Commodity markets lurched violently from one extreme to the other this week as sentiment was buffeted by the twin crises in Japan and Libya.
The benchmark index of the price of raw materials from crude oil to cotton, the Reuters-Jefferies CRB index, plunged 4.1 per cent in the first three days of the week as investors sold commodities indiscriminately amid fears about the fallout of the unfolding nuclear crisis in Japan.
But the index bounced back 3.7 per cent in the second half of the week, led by oil which rose on the prospect of military action in Libya. By late on Friday, the CRB was trading down 0.3 per cent on the week.
Sentiment shifted from panicked selling early in the week to a nascent bullishness by the week’s end, as investors guessed the effects of the Japanese quake and nuclear crisis and thought them positive or neutral for most commodities.
“While recent developments in north Africa and the Middle East, as well as the shocking tragedy in Japan, have significantly increased the risks to our global economic outlook, the macroeconomic backdrop to commodity markets remains supportive,” said analysts at Credit Suisse.
Analysts forecast that events in Japan would be broadly positive for commodities demand, since a rebuilding effort is likely to consume large quantities of industrial commodities such as copper, steel and zinc. However, the long-lasting effects of the tragedy will be most strongly felt by the energy markets, analysts said.
European natural gas and coal markets jumped this week as countries began to re-evaluate their plans for nuclear power. Benchmark UK natural gas prices for April delivery rose as much as 14.6 per cent after the earthquake struck before softening to 61.75 pence per therm – up 7.2 per cent since the previous Thursday. Thermal coal for delivery to European ports in May was up 5.6 per cent during the week.

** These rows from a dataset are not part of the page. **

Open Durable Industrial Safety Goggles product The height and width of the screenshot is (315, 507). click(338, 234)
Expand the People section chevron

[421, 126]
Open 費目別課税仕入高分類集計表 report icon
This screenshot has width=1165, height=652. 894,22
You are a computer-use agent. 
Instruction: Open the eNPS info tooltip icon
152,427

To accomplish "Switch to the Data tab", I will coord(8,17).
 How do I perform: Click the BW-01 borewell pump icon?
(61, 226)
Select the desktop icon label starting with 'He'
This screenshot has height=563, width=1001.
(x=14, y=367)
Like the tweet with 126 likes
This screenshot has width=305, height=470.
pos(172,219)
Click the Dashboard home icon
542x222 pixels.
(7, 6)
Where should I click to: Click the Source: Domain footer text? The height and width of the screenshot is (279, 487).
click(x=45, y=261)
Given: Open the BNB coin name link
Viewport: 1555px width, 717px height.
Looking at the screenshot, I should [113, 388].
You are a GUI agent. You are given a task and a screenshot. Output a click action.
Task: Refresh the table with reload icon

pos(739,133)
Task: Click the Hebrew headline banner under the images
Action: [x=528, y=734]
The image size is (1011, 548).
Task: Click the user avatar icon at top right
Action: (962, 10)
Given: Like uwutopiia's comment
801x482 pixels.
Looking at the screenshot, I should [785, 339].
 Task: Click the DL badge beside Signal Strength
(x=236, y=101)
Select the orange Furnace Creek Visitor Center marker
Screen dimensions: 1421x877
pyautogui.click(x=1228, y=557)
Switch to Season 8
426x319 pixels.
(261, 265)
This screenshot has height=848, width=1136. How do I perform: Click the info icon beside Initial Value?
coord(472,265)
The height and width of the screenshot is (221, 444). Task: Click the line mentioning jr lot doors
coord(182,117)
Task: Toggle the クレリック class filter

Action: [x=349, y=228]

Uranium, on the other hand, plunged 27 per cent on the spot market as forecasts of a “nuclear renaissance” rapidly faded.
Agricultural commodities were among the strongest performers in the latter half of the week as investors began to focus on the prospect of large Chinese imports for crops such as soyabeans and the possibility of dry conditions in parts of the US during the crucial spring planting season. Corn futures in Chicago surged 10.7 per cent on Thursday and Friday to $6.8225 a bushel, ending the week almost flat.
Gold was also a beneficiary of the reversal of sentiment – as well as the escalating political crisis in the Middle East and the move by G7 finance ministers to intervene in the currency markets. From a low of $1,380.90 a troy ounce on Friday, gold rose 2.5 per cent to $1,416.10.